Je souhaite depuis longtemps amorcer ce patchwork d’idées, de trouvailles, de lectures, de réflexions. Je rêve d’habiter un monde où on n’achètera plus des fraises poches de l’autre bout de planète qui goûtent rien juste parce qu’on a envie de fraises quand c’est pas le temps sans se demander »Comment diantre peuvent-elles coûter 1.25$ alors qu’elles ont été plantées, arrosées, sarclées, cueillies, emballées, shippées, transférées chez un distributeur pour ensuite se rendre dans un supermarché au bout de ma rue? » Ou encore « Veux-tu ben me dire quessé qu’y ont pu mettre dedans pour qu’elles soient aussi dures, sans goût, shinnées et insignifiantes après une traversée complète des Amériques? » Ou mieux, un monde où on se dirait « Comment diable ce petit producteur de fraises bio du Québec qui me vend le fruit de son labeur annuel peut-il arriver à survivre en me vendant ce casseau de délicieuses fraises 5.25$ alors qu’en tout et partout il a dû mettre au moins 15 heures pour le produire? »
À une époque où tant d’idioties nous submergent régulièrement, où nos gouvernements nous font honte plus souvent qu’à leur tour en gagnant les concours les plus extrêmes de détricotage des acquis souvent rien que parce que quelqu’un d’autre avait choisi la couleur de la laine, à une époque où on regarde ce qui se passe chez nous comme on regarde la TV sur le neutre comme anesthésiés, je rêve vraiment d’autre chose.
Je rêve du jour où nous comprendrons que non, la vie n’est pas qu’une grande décision individuelle. Est-ce que chaque geste posé est nécessairement légitimé du seul fait qu’il est l’expression de notre superbe individualité personnelle? Oui acheter c’est voter, mais combien de temps encore voterons-nous sans le reconnaître, parfois même sans le savoir? Nos gestes nous lient aux autres, ça s’adonne. Oui acheter bio, acheter local, c’est poser un geste. Mais on s’entend que de ne pas le faire aussi c’est poser un geste. Chaque geste pose un geste. Et chaque casseau de fraises à 1.25$ acheté en janvier chez nous conforte le commerçant qui le vend dans son geste et l’incite à en importer encore un autre la semaine suivante. C’est pas sa faute, la demande est là et c’est pas la faute des clients non plus, on en achète parce qu’il y en a (pis anyways si c’est pas moi qui l’achète ce sera un autre… right?) Et pendant ce temps-là, tranquilement le même casseau à 1.25$ coupe les jambes de notre producteur bio qui ne peut vendre aussi bas même en haute saison en respectant les procédés qui préservent la terre et un bout de la capacité de nous nourrir chez nous nous-mêmes.
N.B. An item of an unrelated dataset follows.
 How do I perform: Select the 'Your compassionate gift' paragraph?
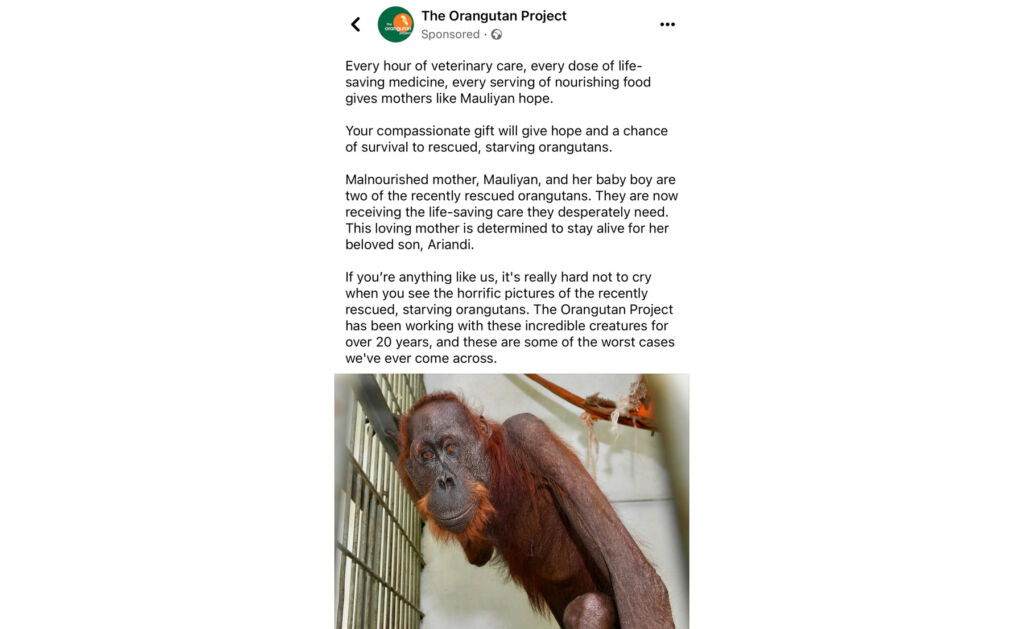pos(506,139)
Comment pouvons-nous même discuter d’avoir un pays si on n’est pas prêts à payer pour nos propres fraises? Je me pose vraiment la question. Mais j’y crois. À notre intelligence souvent individuelle, parfois et éventuellement collective. Ah oui je suis choquée, ben tannée, souvent outrée, mais on ne restera pas assis à rien faire. Y’a plein de bonne idées, de voix, de voies intéressantes, importantes, innovantes, essentielles.
Chez nous, la soupe verte se brasse une fois par semaine. C’est une soupe de restants, un patchwork alimentaire, une façon de faire du bon avec du quasiment vieux ou déjà cuit, un genre d’hommage à celles qui savaient racc’moder comme ma grand-mère. Mes restants de légumes, tous les feuillages comestibles, tout ce qui est blanc (patates, panais, celeri-rave, etc.), tout ce qui est vert, des céréales cuites pour la texture (riz brun, blanc, quinoa, couscous, sorgho, peu importe), des épices. Tout ça cuit à tranquillement pour se prendre à la toute fin une poignée de verdure crue qui donne un vert quasi limette, un vert de printemps.
Ma soupe verte est un potage de restants. Mais comme le vert est fashion, c’est plus cute une soupe verte qu’une soupe de restes.